Aim => Rewrite the part that opens with the line containing "You are a GUI" and closes with the line containing "pos(1291,264)", both included, giving every line in full. Scale each coordinate in the answers by 2.2 and round it to a whole number with halves rounded up, and keep all other numbers, including those in the requests, unchanged.

Records for the task =>

* BEGIN *

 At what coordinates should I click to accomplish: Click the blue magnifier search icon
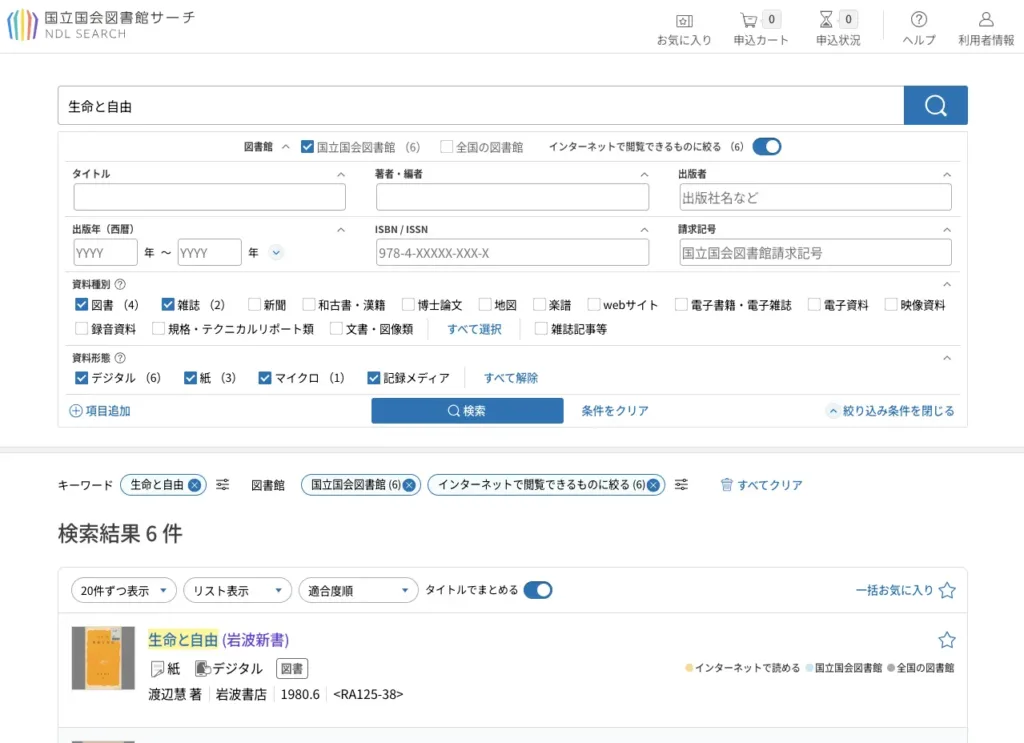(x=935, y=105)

* END *
* BEGIN *

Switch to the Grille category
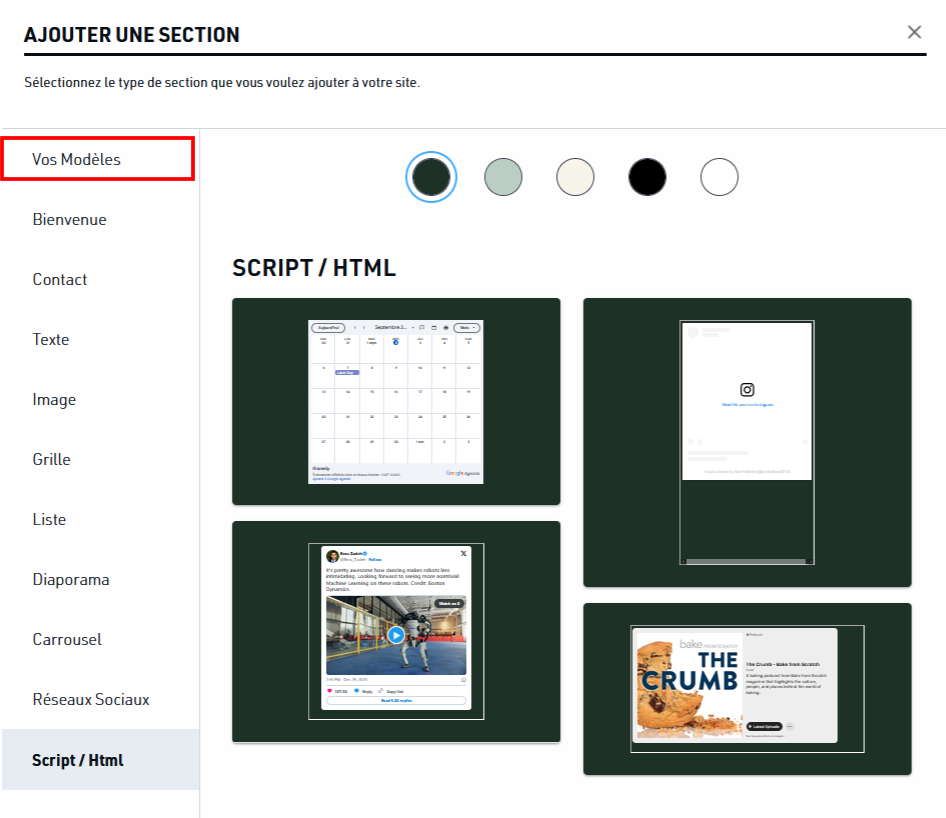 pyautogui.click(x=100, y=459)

* END *
* BEGIN *

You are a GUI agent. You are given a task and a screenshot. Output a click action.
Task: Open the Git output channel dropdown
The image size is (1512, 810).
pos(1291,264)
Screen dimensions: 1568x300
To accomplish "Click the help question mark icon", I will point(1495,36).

* END *

Solution to this problem =>
You are a GUI agent. You are given a task and a screenshot. Output a click action.
Task: Open the Git output channel dropdown
The image size is (1512, 810).
pos(2840,581)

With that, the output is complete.